Archive for the LGBT Category

Cardiff Pride!

Posted in Cardiff, LGBT with tags , on August 24, 2019 by telescoper

I got up early this morning to fly back to Cardiff in time for Cardiff Pride, this being the twentieth such event in Cardiff. I was a bit worried I wouldn’t make here before the start of the Parade but I did, with time to spare. St Mary’s Street was quite a sight with all the rainbow flags.

The parade gathered on North Road this year before it got moving and it extended all the way from the castle to the Royal Welsh College of Music and Drama:

This is the reflection in one of the windows of the RWCMD building..

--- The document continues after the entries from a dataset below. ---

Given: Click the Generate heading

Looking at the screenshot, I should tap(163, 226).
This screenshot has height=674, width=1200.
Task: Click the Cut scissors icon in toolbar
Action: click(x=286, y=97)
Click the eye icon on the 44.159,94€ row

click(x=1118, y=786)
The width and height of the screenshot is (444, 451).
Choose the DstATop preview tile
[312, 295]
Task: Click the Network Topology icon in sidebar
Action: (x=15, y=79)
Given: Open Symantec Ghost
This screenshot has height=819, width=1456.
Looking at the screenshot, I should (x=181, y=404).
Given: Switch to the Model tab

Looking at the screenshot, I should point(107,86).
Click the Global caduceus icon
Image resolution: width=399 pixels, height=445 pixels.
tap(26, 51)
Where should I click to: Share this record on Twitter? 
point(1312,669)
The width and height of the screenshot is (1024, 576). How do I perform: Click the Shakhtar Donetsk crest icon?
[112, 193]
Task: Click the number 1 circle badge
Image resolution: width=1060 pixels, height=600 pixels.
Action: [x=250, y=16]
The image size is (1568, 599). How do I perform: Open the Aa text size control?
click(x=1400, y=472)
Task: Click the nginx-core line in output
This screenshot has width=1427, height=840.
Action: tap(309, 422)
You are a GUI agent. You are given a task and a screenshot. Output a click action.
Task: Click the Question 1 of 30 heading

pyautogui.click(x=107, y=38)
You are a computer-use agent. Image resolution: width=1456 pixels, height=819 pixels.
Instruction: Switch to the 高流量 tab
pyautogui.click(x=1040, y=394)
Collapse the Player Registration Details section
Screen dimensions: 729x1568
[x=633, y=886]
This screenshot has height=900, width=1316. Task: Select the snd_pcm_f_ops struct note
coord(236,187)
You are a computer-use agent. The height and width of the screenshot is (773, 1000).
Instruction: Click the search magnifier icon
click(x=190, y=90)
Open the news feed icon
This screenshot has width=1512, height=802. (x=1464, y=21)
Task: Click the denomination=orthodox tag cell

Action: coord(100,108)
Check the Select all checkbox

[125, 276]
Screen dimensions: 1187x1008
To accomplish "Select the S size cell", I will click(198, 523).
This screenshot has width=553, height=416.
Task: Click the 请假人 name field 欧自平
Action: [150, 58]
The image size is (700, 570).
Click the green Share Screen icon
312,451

Not being in the parade myself, when it got going I moved to St Mary Street to watch it go by. It took so long for the front to arrive I started to worry something had happened, but eventually it appeared..

I watched a while enjoying the colourful sights and fun sounds before walking to Pontcanna for lunch.

It’s a lovely warm and sunny day for the carnival and concerts that take place this afternoon and evening so I’m sure everyone there will have a great time!

Me? I’m obviously too old for that sort of thing and will celebrate the occasion with appropriate indoor activities (if you know what I mean) but the least I can do is wish Cardiff Pride a very happy 20th birthday!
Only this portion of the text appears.